[Stored records]
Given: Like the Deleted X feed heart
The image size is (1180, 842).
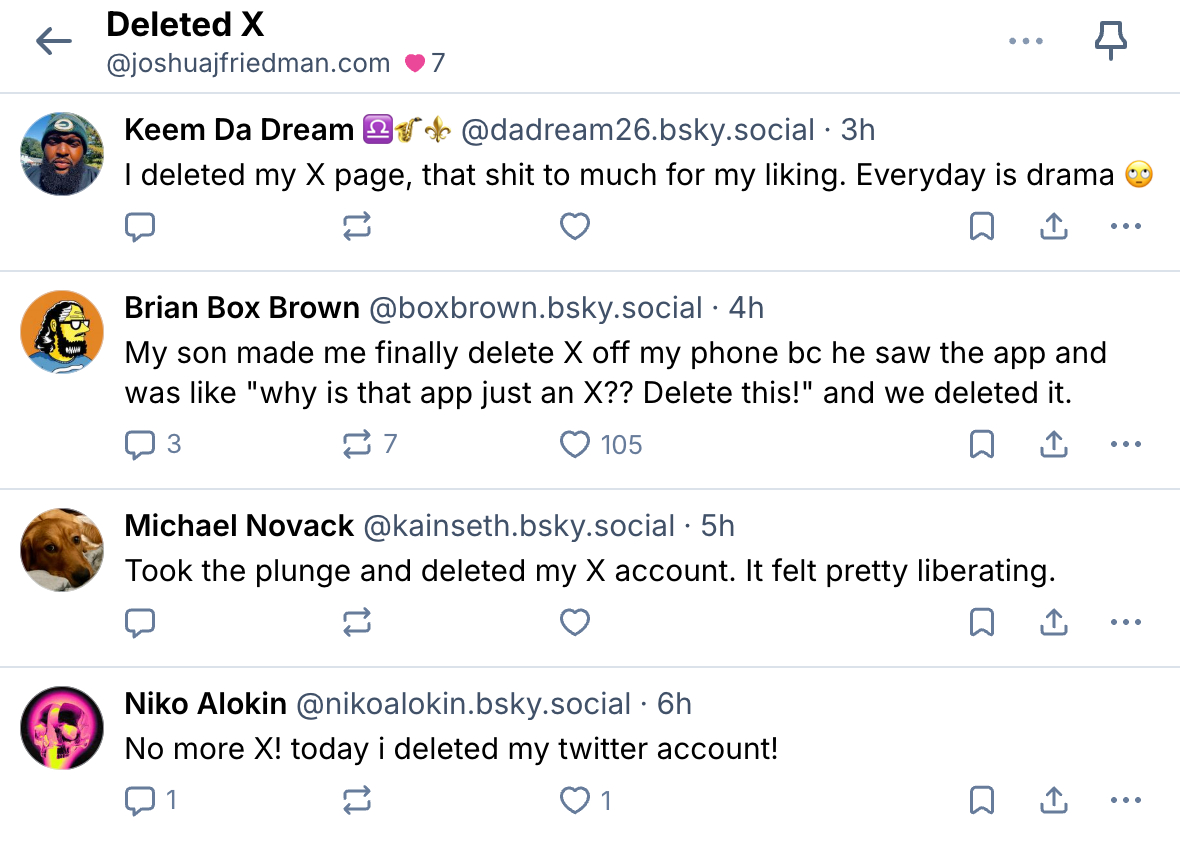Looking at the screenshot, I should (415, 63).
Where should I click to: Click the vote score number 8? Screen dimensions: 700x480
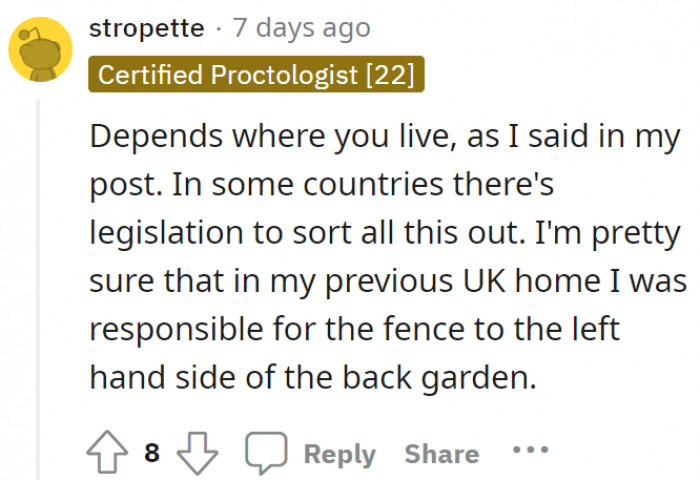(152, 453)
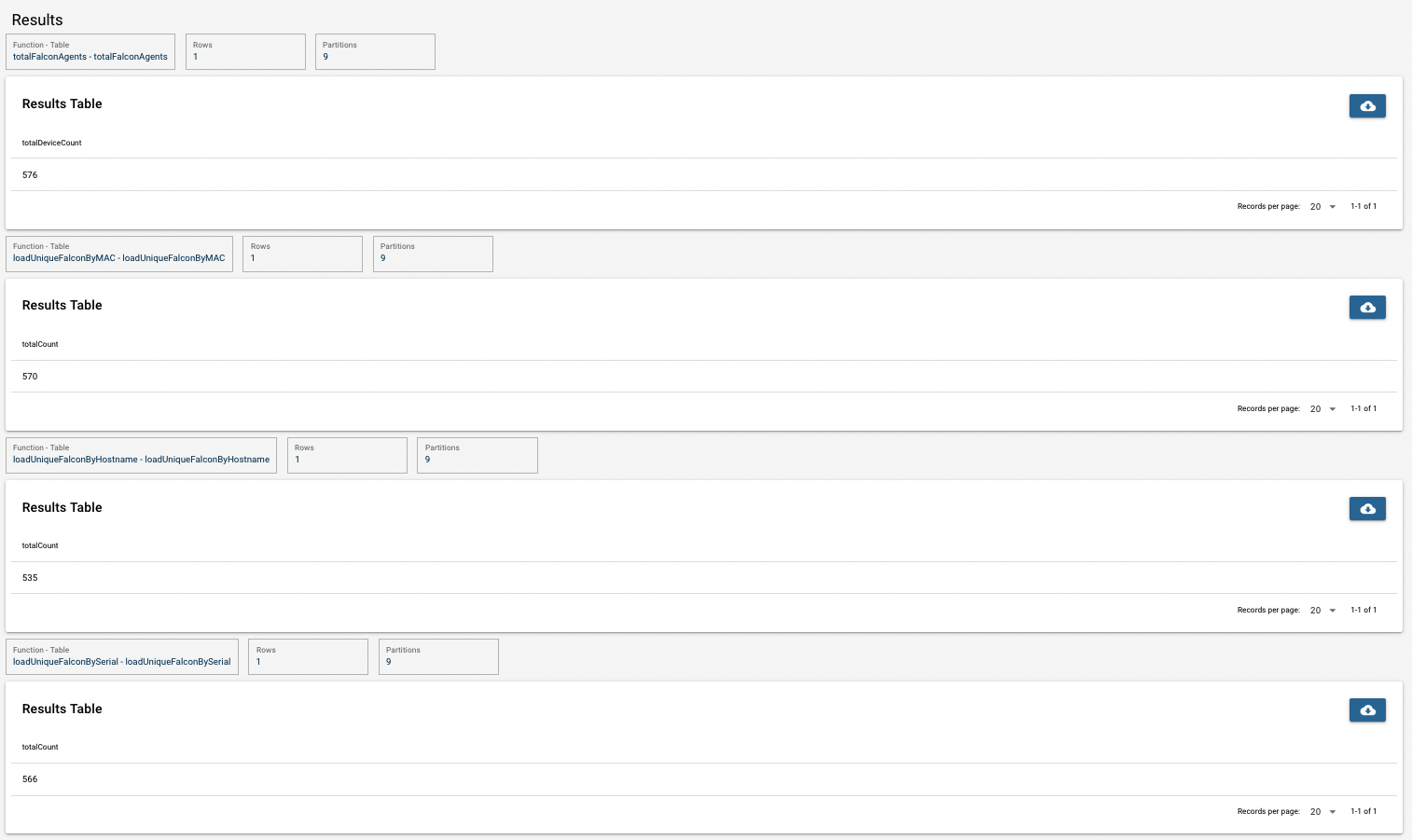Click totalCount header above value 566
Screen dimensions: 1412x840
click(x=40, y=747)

==

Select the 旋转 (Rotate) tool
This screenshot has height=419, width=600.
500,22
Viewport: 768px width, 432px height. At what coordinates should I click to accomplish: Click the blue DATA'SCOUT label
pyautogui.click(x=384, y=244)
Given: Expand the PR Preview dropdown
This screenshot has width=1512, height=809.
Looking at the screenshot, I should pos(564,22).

PROBLEM DESCRIPTION:
Which lines above include the word "Given"? Show each one.

SOLUTION FOR THIS EXERCISE:
Given: Like the Deleted X feed heart
Given: Expand the PR Preview dropdown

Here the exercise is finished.